INPUT RECORDS =
▬▬▬▬▬▬

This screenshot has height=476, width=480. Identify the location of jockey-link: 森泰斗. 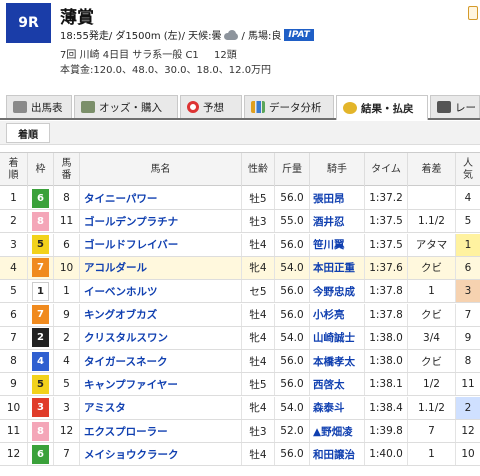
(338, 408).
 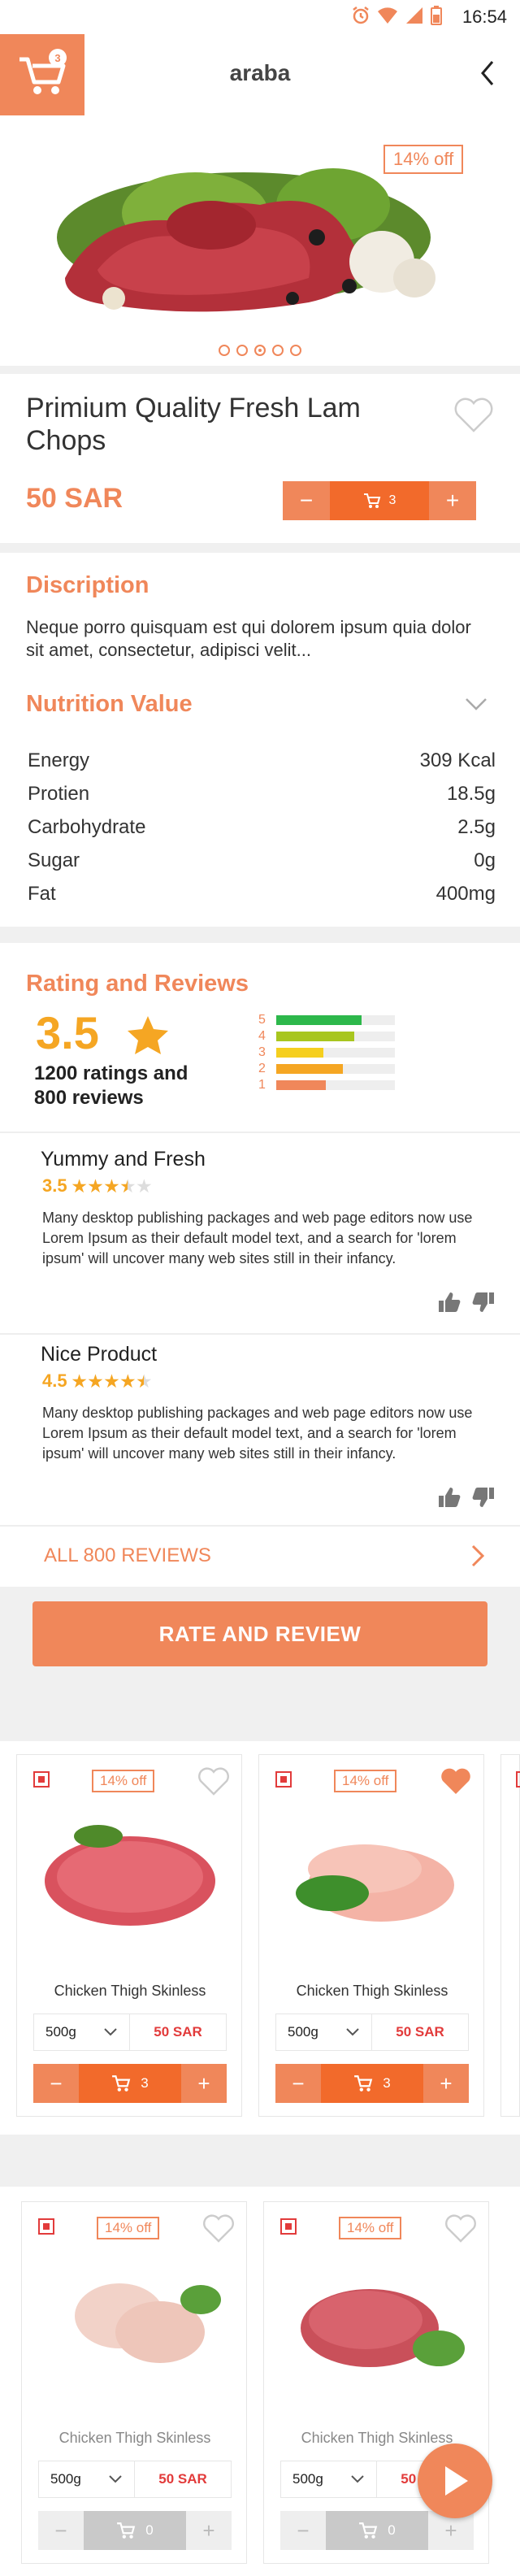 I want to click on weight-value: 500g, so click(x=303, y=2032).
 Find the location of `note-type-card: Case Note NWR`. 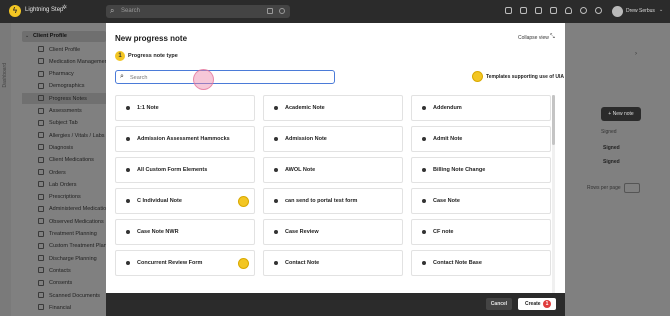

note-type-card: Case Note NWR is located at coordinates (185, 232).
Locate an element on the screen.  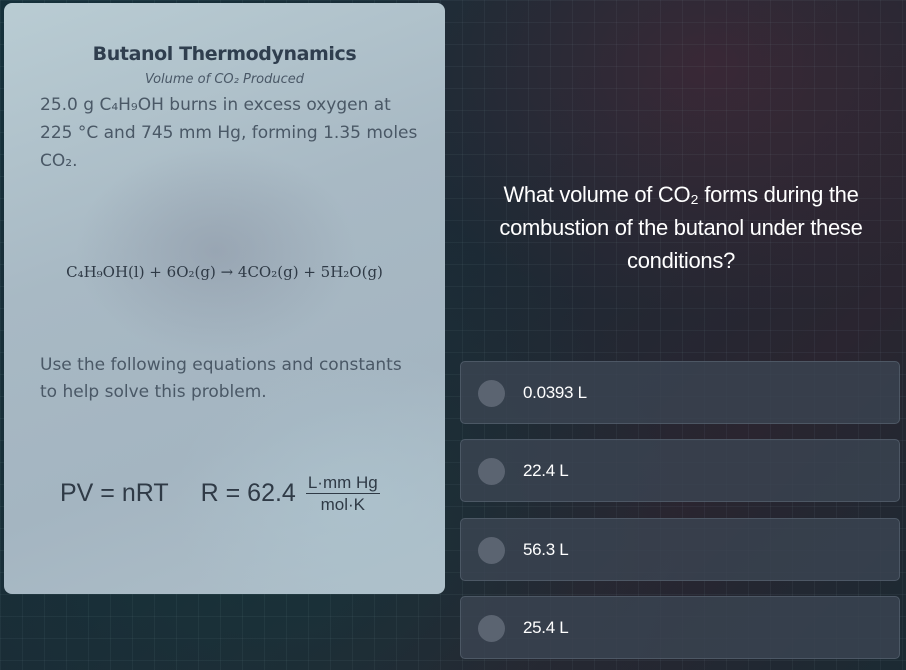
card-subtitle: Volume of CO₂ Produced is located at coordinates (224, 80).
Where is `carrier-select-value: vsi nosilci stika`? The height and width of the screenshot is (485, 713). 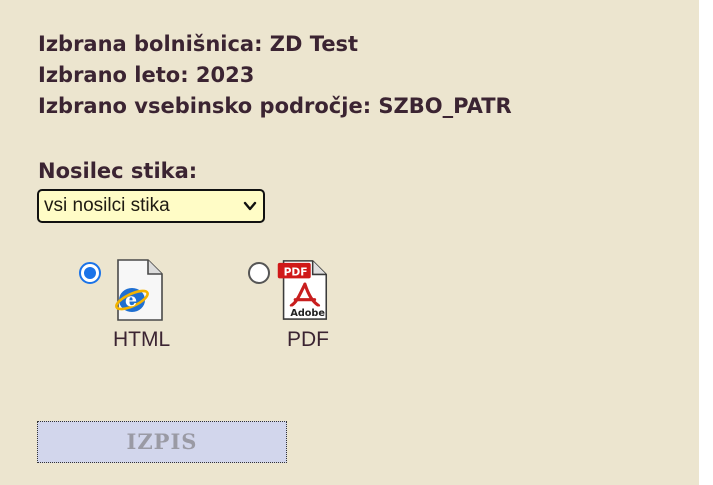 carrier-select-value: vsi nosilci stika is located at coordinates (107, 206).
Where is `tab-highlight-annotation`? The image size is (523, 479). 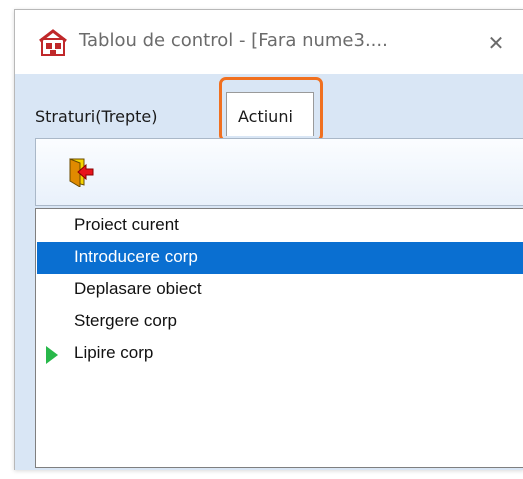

▬▬▬▬▬▬

TASK BRIEF =
Convert the records into a Markdown table with the columns Row and Line, starting at the beginning of the records and ending at the line that contains "note-type-card: Case Note NWR is". Skip blank lines and leave the pictures out.

RESPONSE BOX =
| Row | Line |
|---|---|
| 1 | This screenshot has height=476, width=480. Identify the location of jockey-link: 森泰斗.  |
| 2 | (338, 408). |
| 3 |   I want to click on weight-value: 500g, so click(x=303, y=2032). |
| 4 |  Find the location of `note-type-card: Case Note NWR`.  |
| 5 | note-type-card: Case Note NWR is located at coordinates (185, 232). |